==== ENTRIES SUPPLIED

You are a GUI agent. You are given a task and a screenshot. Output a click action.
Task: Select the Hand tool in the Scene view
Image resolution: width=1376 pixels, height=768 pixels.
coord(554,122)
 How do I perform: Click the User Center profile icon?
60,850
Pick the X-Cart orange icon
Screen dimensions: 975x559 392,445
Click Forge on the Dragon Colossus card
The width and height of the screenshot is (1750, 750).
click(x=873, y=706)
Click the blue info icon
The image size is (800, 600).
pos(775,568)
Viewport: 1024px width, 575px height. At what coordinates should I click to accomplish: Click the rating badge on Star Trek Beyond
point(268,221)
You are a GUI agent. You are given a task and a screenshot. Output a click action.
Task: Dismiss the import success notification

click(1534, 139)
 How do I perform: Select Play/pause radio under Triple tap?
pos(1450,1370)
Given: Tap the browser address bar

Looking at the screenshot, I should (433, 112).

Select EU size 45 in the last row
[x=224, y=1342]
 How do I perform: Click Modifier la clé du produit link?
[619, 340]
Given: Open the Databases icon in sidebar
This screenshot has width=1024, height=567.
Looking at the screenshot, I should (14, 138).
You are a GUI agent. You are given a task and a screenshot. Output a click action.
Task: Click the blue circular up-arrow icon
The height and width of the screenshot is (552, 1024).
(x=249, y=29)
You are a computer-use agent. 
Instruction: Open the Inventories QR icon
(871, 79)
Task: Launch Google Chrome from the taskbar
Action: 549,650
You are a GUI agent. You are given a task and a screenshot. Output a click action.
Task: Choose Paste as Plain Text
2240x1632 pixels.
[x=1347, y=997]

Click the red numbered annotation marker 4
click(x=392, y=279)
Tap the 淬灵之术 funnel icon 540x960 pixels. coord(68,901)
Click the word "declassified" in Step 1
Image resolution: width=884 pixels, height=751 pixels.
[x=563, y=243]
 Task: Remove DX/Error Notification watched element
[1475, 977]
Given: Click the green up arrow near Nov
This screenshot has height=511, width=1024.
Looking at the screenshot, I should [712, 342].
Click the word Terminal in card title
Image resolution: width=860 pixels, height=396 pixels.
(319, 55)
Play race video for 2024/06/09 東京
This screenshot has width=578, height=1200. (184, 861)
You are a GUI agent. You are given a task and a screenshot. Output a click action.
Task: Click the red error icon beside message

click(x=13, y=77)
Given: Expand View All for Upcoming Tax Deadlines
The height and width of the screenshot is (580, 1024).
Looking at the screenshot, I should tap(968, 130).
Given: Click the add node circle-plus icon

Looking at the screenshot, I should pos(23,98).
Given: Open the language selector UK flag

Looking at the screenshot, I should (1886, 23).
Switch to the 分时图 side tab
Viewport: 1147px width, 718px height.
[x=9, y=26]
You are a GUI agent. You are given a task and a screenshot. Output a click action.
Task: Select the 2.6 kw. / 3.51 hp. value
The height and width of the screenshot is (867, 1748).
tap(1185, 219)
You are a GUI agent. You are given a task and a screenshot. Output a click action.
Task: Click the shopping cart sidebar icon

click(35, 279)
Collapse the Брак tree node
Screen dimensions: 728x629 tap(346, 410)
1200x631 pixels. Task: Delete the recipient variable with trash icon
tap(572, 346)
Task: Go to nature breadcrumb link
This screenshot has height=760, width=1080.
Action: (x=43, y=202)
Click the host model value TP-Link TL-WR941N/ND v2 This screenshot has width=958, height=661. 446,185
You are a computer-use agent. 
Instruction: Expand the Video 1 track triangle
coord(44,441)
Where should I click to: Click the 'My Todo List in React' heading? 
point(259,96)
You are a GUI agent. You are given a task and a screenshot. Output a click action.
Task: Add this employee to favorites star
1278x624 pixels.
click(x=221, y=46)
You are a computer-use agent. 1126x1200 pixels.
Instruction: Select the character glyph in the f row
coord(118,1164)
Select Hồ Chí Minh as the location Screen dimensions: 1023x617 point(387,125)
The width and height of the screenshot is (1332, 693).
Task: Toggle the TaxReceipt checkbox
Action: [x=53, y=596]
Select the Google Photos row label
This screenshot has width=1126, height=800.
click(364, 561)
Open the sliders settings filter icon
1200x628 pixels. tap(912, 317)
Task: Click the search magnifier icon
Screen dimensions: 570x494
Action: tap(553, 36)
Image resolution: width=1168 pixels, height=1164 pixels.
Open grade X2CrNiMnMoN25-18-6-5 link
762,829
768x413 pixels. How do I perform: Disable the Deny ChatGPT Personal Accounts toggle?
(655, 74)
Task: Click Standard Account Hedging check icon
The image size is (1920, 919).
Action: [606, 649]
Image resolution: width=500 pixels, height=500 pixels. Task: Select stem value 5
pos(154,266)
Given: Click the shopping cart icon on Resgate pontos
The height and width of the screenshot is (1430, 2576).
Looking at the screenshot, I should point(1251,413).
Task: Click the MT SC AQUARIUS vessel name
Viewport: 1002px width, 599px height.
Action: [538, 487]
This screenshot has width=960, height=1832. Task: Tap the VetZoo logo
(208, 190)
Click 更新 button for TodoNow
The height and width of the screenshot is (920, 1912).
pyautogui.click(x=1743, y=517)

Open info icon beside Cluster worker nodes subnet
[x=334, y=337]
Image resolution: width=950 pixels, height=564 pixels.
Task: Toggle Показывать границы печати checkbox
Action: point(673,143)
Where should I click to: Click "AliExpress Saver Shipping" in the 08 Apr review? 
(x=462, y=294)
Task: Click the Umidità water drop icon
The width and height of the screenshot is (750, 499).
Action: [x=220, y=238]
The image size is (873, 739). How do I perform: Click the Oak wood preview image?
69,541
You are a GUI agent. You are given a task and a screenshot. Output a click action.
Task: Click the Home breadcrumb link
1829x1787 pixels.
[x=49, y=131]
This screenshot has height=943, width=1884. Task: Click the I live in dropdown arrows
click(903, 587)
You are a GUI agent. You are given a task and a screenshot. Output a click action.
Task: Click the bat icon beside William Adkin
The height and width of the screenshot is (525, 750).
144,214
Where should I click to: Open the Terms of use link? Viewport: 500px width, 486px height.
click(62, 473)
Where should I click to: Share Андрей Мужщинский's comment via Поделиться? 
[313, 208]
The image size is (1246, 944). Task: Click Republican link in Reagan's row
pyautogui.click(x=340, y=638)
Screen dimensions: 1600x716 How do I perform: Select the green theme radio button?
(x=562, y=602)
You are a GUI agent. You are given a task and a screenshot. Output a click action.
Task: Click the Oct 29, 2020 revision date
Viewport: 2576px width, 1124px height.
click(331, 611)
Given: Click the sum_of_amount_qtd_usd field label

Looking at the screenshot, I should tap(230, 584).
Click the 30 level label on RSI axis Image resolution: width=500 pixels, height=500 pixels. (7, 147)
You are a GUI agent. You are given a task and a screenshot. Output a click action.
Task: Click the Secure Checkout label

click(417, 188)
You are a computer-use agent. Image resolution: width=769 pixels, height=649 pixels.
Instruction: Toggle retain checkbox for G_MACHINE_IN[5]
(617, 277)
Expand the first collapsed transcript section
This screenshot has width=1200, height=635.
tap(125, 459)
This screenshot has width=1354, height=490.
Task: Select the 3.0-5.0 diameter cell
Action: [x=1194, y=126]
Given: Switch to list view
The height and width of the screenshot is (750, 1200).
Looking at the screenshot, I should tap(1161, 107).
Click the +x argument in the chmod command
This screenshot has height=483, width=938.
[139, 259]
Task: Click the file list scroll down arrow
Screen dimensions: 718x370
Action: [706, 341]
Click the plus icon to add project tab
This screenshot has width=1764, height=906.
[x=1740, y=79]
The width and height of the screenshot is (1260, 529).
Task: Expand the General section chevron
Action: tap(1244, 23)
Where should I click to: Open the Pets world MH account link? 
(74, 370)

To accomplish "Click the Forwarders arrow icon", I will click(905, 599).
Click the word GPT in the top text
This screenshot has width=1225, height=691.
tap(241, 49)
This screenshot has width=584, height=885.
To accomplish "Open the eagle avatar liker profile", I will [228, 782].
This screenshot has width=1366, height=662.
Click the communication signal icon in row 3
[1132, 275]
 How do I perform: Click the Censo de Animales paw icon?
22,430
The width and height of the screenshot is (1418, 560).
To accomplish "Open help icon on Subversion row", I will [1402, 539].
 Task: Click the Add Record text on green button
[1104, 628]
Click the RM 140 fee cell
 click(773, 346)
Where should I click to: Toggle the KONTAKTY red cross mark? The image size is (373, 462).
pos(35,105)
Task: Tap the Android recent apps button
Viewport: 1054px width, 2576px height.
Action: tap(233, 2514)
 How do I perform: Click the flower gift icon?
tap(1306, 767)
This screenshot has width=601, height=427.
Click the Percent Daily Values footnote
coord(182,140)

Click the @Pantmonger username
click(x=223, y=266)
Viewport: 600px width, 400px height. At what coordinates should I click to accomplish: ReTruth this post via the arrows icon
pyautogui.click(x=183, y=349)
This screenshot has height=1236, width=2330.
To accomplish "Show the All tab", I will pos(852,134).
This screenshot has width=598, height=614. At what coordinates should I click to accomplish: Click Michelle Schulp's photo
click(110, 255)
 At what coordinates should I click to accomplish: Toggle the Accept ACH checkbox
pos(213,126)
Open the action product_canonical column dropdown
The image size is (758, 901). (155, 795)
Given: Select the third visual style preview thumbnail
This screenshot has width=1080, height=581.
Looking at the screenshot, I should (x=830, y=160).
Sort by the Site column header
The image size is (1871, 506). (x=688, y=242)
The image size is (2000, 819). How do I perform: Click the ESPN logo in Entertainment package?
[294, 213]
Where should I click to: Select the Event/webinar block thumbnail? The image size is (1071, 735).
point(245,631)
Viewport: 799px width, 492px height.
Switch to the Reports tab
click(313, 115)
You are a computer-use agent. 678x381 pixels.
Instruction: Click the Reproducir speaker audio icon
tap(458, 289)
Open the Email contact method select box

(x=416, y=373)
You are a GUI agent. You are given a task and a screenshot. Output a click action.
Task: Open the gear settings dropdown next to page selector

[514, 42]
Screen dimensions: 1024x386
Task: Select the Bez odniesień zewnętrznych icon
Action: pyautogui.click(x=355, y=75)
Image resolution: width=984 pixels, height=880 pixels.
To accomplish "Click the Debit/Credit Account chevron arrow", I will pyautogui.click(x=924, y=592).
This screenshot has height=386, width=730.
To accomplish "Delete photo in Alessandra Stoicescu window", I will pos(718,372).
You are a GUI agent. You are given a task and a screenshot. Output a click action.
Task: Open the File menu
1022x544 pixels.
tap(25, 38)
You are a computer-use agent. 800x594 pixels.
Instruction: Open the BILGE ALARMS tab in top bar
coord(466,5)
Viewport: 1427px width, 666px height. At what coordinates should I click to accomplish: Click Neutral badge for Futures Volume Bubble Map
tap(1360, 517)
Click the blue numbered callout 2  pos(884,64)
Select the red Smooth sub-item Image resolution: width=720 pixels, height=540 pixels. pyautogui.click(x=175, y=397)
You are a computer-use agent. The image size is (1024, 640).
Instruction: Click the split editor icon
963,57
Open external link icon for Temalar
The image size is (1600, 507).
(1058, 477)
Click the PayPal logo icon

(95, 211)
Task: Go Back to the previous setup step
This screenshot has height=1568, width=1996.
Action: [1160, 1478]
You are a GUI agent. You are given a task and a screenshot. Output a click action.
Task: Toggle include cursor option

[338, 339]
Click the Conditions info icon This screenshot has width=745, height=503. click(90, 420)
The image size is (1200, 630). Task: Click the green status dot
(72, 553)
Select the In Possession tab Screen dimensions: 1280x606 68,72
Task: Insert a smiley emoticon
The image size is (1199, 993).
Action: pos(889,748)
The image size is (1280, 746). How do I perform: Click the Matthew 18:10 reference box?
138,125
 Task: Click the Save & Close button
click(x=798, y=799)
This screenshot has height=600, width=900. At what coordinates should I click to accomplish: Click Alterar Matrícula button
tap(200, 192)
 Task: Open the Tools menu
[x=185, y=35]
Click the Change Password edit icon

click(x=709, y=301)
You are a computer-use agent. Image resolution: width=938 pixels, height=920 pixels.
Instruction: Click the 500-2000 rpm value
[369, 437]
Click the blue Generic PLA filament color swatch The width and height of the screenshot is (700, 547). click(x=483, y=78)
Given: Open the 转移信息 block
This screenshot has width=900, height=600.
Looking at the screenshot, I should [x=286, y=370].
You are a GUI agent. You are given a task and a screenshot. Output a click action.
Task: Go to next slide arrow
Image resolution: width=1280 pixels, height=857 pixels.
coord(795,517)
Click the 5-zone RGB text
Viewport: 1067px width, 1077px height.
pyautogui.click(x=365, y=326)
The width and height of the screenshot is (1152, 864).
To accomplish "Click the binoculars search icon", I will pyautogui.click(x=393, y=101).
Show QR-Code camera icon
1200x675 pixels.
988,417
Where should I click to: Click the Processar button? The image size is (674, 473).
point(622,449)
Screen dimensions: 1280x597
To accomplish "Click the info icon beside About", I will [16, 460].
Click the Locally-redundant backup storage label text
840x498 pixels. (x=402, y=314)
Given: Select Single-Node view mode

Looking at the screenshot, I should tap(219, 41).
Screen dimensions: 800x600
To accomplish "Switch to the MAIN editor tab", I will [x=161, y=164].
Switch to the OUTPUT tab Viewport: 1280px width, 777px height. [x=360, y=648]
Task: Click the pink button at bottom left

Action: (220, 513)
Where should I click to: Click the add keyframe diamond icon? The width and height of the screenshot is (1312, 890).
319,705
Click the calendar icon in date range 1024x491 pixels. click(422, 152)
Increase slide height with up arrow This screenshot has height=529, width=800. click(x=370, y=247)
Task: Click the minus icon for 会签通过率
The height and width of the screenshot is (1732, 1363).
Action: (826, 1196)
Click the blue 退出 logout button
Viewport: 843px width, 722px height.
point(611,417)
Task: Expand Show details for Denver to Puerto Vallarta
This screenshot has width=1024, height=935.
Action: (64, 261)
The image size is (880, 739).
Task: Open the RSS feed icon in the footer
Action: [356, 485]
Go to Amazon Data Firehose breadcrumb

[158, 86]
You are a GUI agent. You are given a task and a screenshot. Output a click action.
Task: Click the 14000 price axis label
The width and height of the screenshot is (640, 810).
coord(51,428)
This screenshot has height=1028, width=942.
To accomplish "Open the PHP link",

========

Please return every line of the material above that includes "computer".

ANSWER SECTION:
You are a computer-use agent. 
You are a computer-use agent. 
You are a computer-use agent. 1126x1200 pixels.
You are a computer-use agent. Image resolution: width=769 pixels, height=649 pixels.
You are a computer-use agent. 678x381 pixels.
You are a computer-use agent. 800x594 pixels.
You are a computer-use agent. The image size is (1024, 640).
You are a computer-use agent. Image resolution: width=938 pixels, height=920 pixels.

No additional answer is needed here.